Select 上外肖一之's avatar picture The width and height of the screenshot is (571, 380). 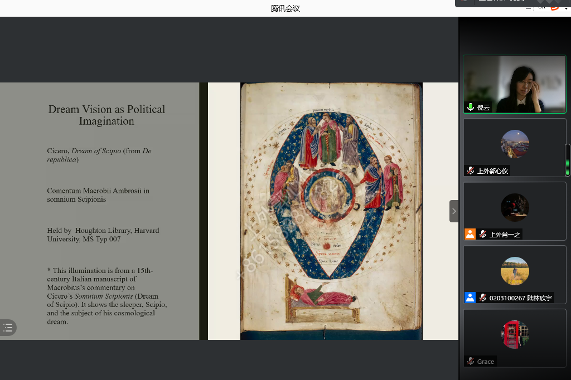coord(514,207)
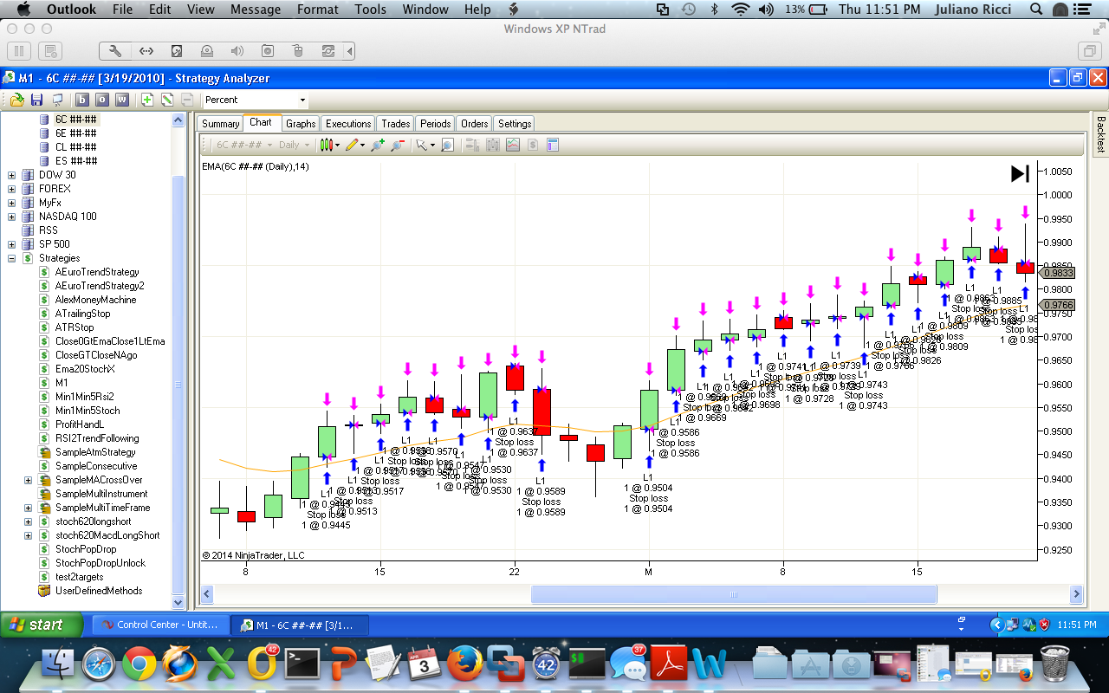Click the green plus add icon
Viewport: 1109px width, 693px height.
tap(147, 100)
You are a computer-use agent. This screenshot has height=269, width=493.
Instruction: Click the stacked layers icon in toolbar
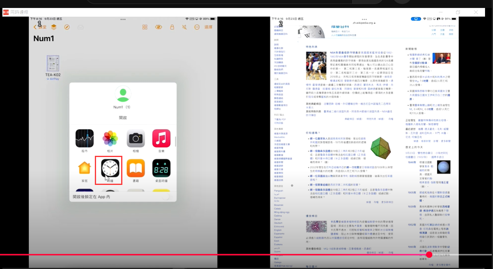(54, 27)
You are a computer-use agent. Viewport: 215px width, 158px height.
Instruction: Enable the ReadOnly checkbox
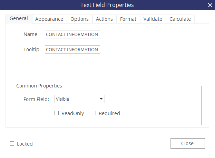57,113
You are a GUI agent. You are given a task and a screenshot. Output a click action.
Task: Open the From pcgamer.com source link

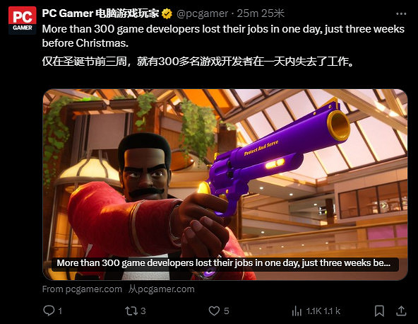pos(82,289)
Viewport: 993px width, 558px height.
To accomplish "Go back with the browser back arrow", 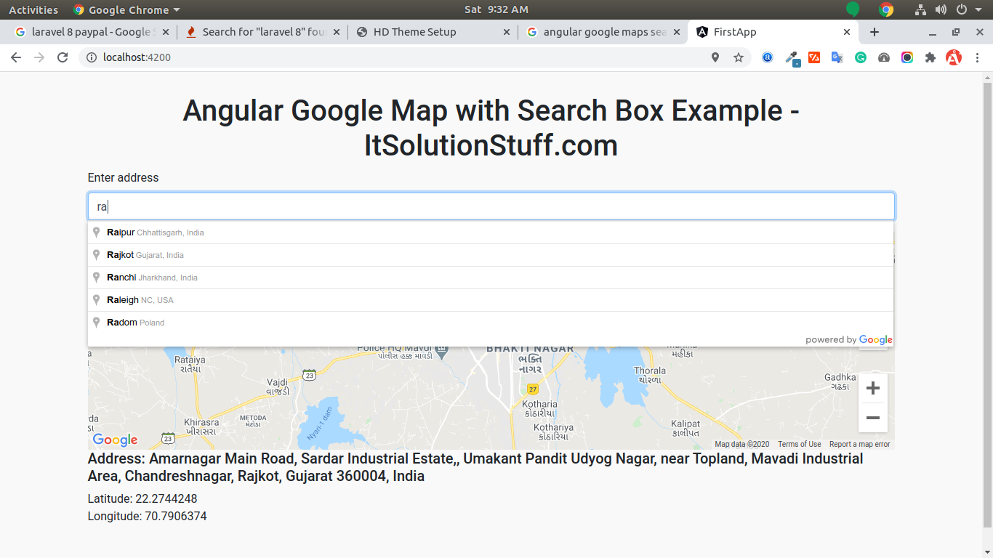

◆ **Problem description**
Identify every line of the items above that contains the string "computer", treating uppercase and lowercase letters as distinct, and copy each such line in full.

◆ **Exercise solution**
You are a computer-use agent. This screenshot has height=269, width=493.
You are a computer-use agent. Viewport: 215px width, 158px height.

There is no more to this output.